Il Guardian, ogni pagina una sorpresa. Nel tentativo di addormentarmi dopo pranzo, ieri ho letto gli editoriali politici e, a pagina 37, viene fuori che un corsivista, Martin Jacques (già direttore di Marxism Today, tanto per dire), commenta le presidenziali francesi dicendosi scandalizzato che gran parte dei governi in carica in Europa preferirebbe una vittoria di Sarkozy a quella della Royal, che Snupi abitualmente definisce “quella gallinella rifatta”, e dichiarando tutta la sua simpatia per José Bové che invece entra coi trattori nelle vetrine dei McDonald’s. Addirittura, argomenta Martin Jacques, “sembra che il parere politico dominante sia che soltanto la destra può risolvere i problemi di una nazione”. Buongiorno. Corre voce che nelle prossime settimane lo stesso Martin Jacques possa scoprire che le biciclette hanno due ruote mentre i tricicli ne hanno tre, e che stia preparando un editoriale sconvolgente per svelare che gli oggetti cadono dall’alto verso il basso e quasi mai dal basso verso l’alto.

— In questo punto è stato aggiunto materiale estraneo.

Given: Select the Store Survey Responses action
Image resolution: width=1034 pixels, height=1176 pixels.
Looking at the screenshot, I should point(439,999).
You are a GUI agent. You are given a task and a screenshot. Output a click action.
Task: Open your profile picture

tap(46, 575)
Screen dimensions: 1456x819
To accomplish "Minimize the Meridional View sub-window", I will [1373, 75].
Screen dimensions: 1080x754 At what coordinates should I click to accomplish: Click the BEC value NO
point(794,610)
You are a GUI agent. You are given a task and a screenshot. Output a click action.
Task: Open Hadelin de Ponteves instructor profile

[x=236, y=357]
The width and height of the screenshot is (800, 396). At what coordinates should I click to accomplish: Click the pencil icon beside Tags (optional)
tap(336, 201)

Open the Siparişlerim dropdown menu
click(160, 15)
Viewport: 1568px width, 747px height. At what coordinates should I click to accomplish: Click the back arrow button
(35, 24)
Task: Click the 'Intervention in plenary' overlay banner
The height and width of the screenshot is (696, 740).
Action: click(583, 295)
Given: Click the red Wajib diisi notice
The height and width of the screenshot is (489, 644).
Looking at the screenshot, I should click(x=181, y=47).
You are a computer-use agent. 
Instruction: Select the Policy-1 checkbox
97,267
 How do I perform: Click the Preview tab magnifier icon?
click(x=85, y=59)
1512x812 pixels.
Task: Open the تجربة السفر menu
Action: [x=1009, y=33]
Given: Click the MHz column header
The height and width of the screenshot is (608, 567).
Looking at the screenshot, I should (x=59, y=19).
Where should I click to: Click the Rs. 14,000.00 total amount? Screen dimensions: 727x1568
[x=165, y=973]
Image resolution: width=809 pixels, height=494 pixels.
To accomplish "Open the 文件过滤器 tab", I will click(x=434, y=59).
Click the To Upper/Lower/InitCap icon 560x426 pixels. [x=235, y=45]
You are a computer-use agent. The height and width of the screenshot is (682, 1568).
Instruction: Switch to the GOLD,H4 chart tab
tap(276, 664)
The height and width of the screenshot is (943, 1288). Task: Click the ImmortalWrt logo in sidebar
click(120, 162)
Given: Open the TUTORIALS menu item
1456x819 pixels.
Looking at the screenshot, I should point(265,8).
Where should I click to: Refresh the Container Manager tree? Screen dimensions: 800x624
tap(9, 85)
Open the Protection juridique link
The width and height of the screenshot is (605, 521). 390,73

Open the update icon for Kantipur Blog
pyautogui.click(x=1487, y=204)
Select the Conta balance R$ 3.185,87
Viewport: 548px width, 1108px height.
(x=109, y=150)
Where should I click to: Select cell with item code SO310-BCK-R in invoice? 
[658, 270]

Così ieri mattina, alle nove e cinque, me ne tornavo al college rimirandomi la prima pagina della Gazzetta dello Sport del giorno prima ancora, con la foto di Kakà esultante e la scritta GRANDE GRANDE GRANDE. Alla stessa maniera, il 10 luglio 2006, Snupi mi aveva visto tornare al tavolino con in mano una copia spiegazzata dell’edizione storica del quotidiano rosa e italiano, fregata dal bancone dei giornali. Lentamente, ho finto di sfogliarla con profondo interesse. Sottilmente, l’ho infilata nel fascio dei giornali che avevo comprato. Genialmente, ho continuato a sfogliare il Corriere della Sera fingendo di non aver cambiato giornale. Cattolicamente, poiché rubando si va all’inferno ma sostituendo si va in purgatorio, rialzandomi con il fascio di giornali sotto il braccio mi sono confuso e ho lasciato sul tavolino una copia di Tuttosport, e incamminandoci verso il centro di Modena io e Snupi lasciavamo la stessa scia rosa con cui io, e il Milan, abbiamo sommerso Oxford.